The child shakes her head. “I don’t know. Not caring what anyone thinks about you? Being proud of yourself?”

“That’s what I used to think too. But pride’s a funny thing. It makes us want to bury our problems, hide them where no one will find them. Otherwise, those we love might finally see us for who we truly are.”

The child Blaise shudders.

“I know you’re worried that he’ll think less of you,” says the older Blaise. “But that’s your shame lying to you. It doesn’t want you to trust him because if you do, and he still loves you, your shame worries that you might not need it anymore.”

Tears stream down the little girl’s cheeks. I’m vaguely aware that they’re mirrored on my own.

“Trust?” she asks.

The older Blaise smiles.

A shift, and now it’s Blaise, older, walking into the room with me and Ellie. She cries, telling me of what she’s done, of a trip to Madame LeFleur’s and a curse she can’t seem to break.

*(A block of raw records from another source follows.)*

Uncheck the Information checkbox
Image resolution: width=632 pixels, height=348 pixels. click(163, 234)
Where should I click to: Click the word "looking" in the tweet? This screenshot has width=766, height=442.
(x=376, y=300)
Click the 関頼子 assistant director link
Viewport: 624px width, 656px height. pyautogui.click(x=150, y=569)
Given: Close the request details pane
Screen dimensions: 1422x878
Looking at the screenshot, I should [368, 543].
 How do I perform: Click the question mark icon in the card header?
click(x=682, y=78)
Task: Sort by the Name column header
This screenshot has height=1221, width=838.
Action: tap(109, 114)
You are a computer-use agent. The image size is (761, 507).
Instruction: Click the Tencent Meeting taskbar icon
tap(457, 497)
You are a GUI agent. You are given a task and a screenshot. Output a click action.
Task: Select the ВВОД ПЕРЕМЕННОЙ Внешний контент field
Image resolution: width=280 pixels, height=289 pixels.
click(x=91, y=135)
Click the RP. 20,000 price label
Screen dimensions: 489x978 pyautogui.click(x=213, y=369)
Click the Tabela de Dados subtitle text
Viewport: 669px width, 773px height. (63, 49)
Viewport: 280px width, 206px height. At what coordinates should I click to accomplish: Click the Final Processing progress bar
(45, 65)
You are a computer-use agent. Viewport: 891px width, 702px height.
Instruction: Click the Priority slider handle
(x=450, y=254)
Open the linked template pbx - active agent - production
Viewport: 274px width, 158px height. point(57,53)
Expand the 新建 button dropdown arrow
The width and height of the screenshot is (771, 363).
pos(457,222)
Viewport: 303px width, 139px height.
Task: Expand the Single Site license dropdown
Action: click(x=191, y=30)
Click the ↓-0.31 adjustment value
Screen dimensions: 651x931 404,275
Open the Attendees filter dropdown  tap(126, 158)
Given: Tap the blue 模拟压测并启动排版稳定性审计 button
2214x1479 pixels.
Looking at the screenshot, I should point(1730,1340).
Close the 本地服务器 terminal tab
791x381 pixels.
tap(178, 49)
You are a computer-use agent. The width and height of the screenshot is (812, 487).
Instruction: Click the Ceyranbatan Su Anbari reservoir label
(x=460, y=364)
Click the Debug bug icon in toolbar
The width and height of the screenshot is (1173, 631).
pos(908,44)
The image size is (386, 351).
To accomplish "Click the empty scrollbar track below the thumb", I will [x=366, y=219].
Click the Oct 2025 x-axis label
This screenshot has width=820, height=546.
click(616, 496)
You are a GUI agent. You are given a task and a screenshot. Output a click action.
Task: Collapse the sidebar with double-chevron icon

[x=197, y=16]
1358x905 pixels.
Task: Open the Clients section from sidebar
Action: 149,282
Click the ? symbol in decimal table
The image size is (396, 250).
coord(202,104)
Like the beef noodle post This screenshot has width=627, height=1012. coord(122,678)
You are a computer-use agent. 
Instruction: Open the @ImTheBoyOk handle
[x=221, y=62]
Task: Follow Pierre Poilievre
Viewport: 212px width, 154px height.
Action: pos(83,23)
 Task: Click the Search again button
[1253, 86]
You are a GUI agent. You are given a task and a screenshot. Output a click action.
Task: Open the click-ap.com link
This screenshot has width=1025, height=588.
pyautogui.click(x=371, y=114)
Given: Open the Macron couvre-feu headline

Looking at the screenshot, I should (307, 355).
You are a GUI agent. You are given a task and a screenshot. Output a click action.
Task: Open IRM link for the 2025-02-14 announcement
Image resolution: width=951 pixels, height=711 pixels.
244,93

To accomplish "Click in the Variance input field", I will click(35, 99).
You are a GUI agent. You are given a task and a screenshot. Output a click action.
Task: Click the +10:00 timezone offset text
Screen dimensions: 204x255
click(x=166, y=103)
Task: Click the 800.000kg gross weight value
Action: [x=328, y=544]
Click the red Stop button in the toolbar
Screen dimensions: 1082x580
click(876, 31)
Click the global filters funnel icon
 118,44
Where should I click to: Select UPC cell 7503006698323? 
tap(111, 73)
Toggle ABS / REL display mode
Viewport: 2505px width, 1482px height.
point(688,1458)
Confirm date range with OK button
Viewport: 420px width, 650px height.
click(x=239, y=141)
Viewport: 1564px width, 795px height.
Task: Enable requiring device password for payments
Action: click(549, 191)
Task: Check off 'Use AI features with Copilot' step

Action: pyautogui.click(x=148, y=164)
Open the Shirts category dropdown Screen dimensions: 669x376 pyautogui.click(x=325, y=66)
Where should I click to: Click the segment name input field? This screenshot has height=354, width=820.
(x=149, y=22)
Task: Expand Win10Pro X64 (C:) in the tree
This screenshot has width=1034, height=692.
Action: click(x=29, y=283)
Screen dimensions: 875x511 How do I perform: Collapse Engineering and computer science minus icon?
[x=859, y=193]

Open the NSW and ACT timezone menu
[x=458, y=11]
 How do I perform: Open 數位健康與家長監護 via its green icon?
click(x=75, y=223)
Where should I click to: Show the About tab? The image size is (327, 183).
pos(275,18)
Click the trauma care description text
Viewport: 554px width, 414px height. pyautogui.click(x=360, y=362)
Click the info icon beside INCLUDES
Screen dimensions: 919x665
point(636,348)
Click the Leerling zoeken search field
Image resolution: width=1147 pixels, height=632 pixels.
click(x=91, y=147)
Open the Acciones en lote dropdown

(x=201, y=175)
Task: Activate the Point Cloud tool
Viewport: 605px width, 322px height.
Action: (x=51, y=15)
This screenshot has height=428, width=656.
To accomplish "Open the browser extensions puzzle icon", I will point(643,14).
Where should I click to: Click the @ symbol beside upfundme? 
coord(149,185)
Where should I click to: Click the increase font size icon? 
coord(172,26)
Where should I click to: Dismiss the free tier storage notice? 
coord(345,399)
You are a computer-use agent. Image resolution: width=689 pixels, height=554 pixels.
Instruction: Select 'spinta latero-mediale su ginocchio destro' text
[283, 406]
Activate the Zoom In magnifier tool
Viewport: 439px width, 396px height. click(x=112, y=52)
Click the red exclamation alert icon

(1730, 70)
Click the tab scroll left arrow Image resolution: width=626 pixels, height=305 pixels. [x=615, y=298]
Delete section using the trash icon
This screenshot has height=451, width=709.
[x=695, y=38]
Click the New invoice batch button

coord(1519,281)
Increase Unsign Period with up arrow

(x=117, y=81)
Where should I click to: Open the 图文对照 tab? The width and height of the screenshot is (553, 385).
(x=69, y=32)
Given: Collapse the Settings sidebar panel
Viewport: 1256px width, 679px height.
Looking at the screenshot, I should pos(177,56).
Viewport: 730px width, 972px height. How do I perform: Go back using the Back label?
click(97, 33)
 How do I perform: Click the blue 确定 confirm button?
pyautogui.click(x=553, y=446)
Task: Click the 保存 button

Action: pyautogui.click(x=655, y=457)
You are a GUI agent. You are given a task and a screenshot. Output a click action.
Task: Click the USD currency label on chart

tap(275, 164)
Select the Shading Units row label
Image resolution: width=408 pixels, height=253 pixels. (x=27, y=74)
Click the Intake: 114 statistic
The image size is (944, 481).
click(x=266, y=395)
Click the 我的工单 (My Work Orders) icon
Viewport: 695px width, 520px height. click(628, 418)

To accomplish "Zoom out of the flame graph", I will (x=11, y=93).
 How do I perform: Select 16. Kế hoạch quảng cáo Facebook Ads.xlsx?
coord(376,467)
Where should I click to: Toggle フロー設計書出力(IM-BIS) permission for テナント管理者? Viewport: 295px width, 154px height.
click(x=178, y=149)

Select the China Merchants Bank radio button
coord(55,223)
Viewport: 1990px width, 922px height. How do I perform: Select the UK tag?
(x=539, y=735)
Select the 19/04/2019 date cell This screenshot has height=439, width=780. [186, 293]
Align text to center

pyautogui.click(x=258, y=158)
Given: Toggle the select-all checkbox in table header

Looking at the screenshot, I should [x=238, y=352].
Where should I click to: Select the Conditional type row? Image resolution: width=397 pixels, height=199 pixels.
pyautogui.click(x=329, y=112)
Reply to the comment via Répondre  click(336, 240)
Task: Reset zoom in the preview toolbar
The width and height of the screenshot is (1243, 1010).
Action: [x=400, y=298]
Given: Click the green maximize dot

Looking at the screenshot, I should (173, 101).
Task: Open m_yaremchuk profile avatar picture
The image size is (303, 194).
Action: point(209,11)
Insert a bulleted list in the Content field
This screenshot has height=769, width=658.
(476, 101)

And now she’s in the bed, the night after we discovered her with Clarissa’s dead body, and she bites her lip, then tells me of Nox, the male she fell in love with during captivity.

Another shift, and we’re back to the forest, and though the scene hasn’t changed, and though in this reality of Blaise’s my child has passed from under the sun, the older Blaise steps from the shadows, and takes her weeping self in her arms.

“I forgive you,” she whispers to herself.